According to the flight-tracking website Flightradar24, which collects flight information automatically transmitted by airliners, Sriwijaya Air Flight 182 took off to the southwest and made a gradual turn to the right as it climbed. At 2:39:40, the flight crossed the coast and headed out over the ocean. Twenty seconds later, for reasons unknown, it began a shallow turn to the left, and slowly started to lose altitude. By 2:40:12 the plane was nosing into a rapidly accelerating vertical dive that could only have been intensely terrifying for those onboard. In its final 15 seconds, the aircraft’s speed climbed from 320 to 495 mph, substantially faster than the 737 is designed to fly.

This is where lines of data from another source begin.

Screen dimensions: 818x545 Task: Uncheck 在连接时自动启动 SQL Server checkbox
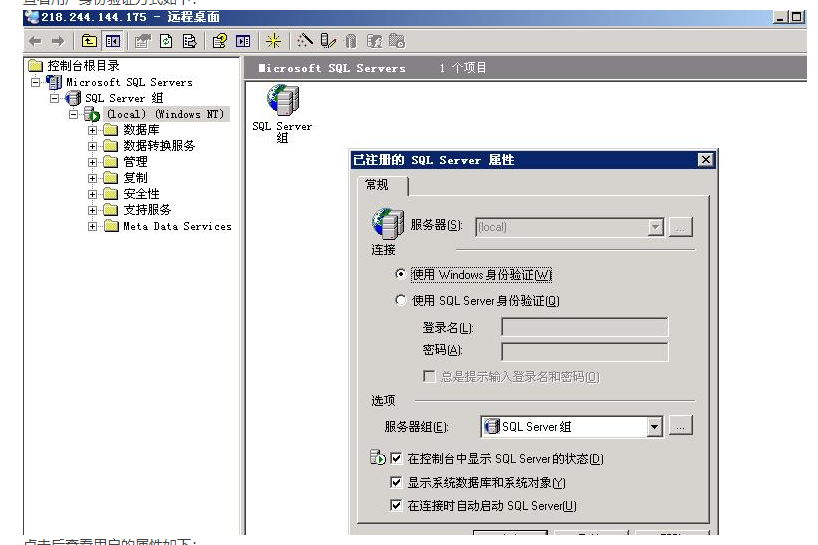click(397, 506)
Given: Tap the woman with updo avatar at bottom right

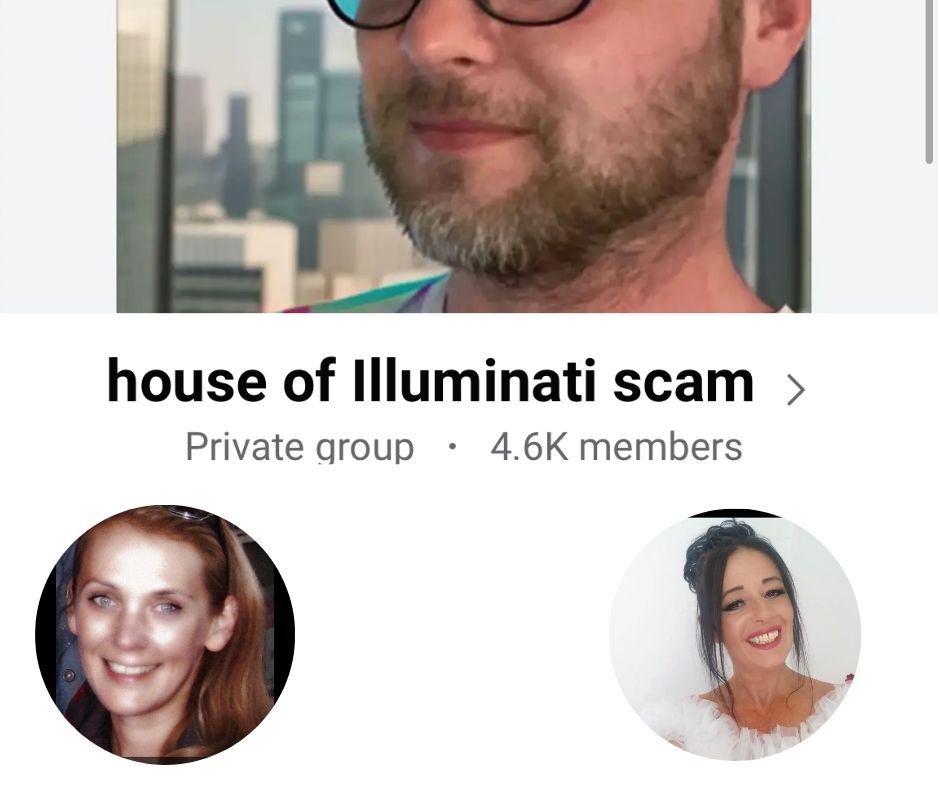Looking at the screenshot, I should click(x=735, y=634).
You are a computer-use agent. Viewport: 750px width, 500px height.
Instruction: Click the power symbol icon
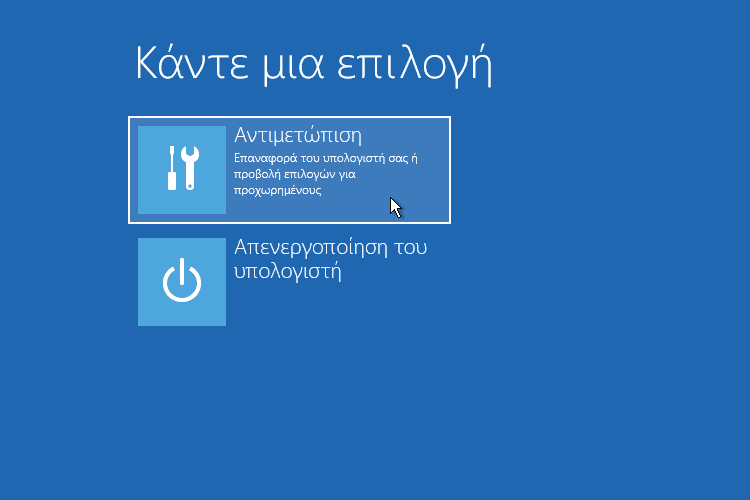182,282
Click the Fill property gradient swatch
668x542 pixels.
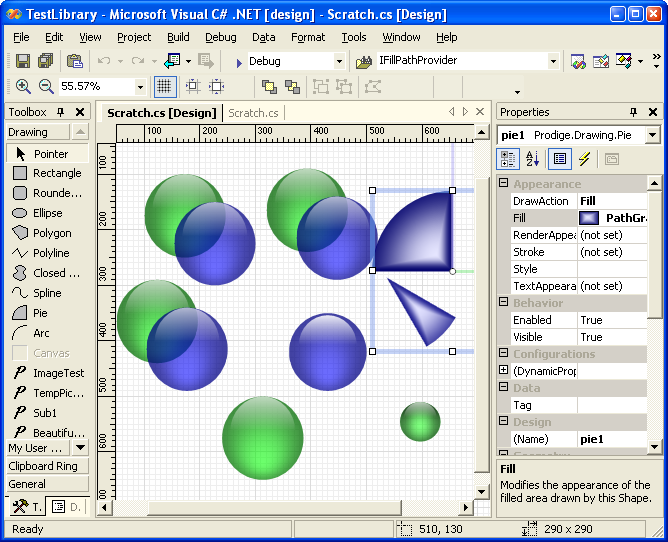[x=589, y=218]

The automatically transmitted data made it easy to find the aircraft’s wreckage, which had come to rest in shallow water near the coast. In 2014, after AirAsia Flight 8501 crashed about 50 miles off the coast of Borneo, authorities took more than two weeks to locate the main wreckage.

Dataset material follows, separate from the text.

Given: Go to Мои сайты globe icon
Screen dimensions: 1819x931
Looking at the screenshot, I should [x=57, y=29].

It’s rare for a commercial jet to abruptly enter a high-speed terminal dive. In 2016, a West Air Sweden CRJ cargo jet dove into the ground in northern Sweden after a faulty navigation computer caused its pilots to become disoriented. In 1997, a SilkAir 737 en route from Jakarta to Singapore suddenly entered a steep dive from 35,000 feet in what U.S. investigators deemed a likely case of pilot suicide. In November 2001, an American Airlines Airbus A300 plunged into the Rockaway peninsula three minutes after takeoff from New York’s JFK airport after the pilot’s misapplication of the rudder controls caused part of the tail to rip off.
So far there’s no reason to think that any of the factors behind those crashes were at play in Saturday’s mishap. The data from the black boxes should establish what happened, but it could take months before the findings are released to the public. In the case of AirAsia 8501, Indonesian investigators only issued their report to the public 11 months after the plane disappeared.
This article originally ran on January 12, 2021 in New York magazine.
Hi Jeff,
Do you have an updated take on the degree to which problems with the 737 Max have been sufficiently addressed (or not)? A software rewrite and test flights and apparently everything is good to go now? Except I keep thinking of the corners that were cut to keep the DC-10 in the air before the Turkish crash in 1974.
Thanks for your insights!
@Andrew, It’s a great question, but unfortunately I don’t think anyone outside Boeing (especially lacking deep technical expertise, as I do) could really judge the safety of such a deeply complex system. I do feel that a great deal of time and money was spent on the problem, and the government did hold Boeing’s feet to the fire, so at this point I would give the 737 MAX the benefit of the doubt. But man, what a mess it’s been getting here. Boeing’s management of the MAX, and its ongoing problems with the SLS rocket program, suggest to me that it should be broken up. Too much economic clout in mediocre hands.